I vote "safe to eat". Megan Walker has a whole rant on how silly Americans are about refrigeration (compared to the French) and I have a couple of chef friends who, while following all the rules professionally, snort derisively at the notion that food will regularly go bad without that being noticable.
The thing is, people get used to certain bacteria through exposure. My great aunt would leave a (covered) cooked turkey (or whatever) on her pantry counter for a few days, and eat it, and not get sick. But her gut was used to those bacteria.
I think of all foods, ham is the one I'd take the biggest chance with, because it's so processed to begin with, but a ham steak is relatively affordable, and easy to cook (actually, you just heat it up) again, so it doesn't seem worth the risk (to me, YMMV).
I can't believe it is still so foggy outside. The thing is, there was no fog out where I live. It's bright and sunshiney not 5 miles away. Sigh.
On silly refrigeration rules. The brand of raisins I buy starting putting a notice "refrigerate after opening". Dude: I'm not going to refrigerate raisins.
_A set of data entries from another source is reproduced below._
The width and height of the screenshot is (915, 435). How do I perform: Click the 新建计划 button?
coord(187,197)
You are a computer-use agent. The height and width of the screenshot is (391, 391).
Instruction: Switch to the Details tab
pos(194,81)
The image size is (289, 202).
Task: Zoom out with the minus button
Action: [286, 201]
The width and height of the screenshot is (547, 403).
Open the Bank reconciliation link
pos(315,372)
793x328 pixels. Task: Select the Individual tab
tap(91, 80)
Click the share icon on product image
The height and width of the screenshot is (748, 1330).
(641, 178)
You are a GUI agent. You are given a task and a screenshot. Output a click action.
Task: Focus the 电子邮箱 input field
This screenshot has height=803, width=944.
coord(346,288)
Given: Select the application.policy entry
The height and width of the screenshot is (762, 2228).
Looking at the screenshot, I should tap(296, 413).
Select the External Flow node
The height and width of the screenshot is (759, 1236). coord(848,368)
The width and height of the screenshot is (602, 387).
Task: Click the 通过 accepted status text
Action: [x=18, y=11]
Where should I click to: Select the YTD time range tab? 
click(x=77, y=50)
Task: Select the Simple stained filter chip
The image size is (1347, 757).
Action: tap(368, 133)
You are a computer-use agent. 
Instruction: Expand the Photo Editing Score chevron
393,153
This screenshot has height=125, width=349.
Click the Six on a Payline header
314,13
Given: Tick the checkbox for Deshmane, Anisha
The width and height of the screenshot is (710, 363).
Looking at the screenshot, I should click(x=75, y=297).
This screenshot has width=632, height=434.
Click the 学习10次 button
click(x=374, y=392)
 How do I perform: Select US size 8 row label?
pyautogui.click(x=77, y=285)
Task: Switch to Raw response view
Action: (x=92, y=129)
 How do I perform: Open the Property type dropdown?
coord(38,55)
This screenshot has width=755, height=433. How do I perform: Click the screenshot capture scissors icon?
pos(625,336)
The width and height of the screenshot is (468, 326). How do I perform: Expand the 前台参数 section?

They were invented as a means of preserving grapes, and if you refrigerate them they go all hard and dry . This also applies to other dried fruit with the same warning.
The worst Christmas specials and TV movies ever
Of course, 'Santa Claus Conquers the Martians' and 'The Star Wars Holiday Special' are in there....
Shales called 1995's Kathie Lee: Home for Christmas, "a sickeningly saccharine vanity production that should really have been titled O Come, Let Us Adore Me." Her 1998 outing, Kathie Lee Gifford: Christmas Every Day, led him to ask: "What's the difference between the 24-hour flu and a Kathie Lee Gifford Christmas special? Twenty-three hours."
Oh, and B-day happies for Typo Boy!
I'm happy to announce that I have both Babes in Toyland and Christmas in Pac-Land on original VHS. And they're both awesome!
C-I-N-C-I-N-N-A-T-I Cincinnati!
The worst Christmas specials and TV movies ever
The Year Without a Santa Claus remake that was on NBC Monday night deserves to be on that list.
One reason why she could leave a turkey out and not get sick is that she knew how to cook a turkey. The problem is, if you don't cook the turkey long enough, the salmonella near the bone isn't killed, and you've made an extra-special dinner for the salmonella with all that warm meat. Also, in the old days before factory farms, we hadn't managed to infect almost all poultry with salmonella.
I'd nuke the meal and eat it, myself.
C-I-N-C-I-N-N-A-T-I Cincinnati!
The best town in O-H-I-O Ohio, they say!
At first they called it "Cincy" but the Cincy was so natty,
They called it Cincinnati, so they say!
That song is the the only was I ever remember how to spell Cincinnati.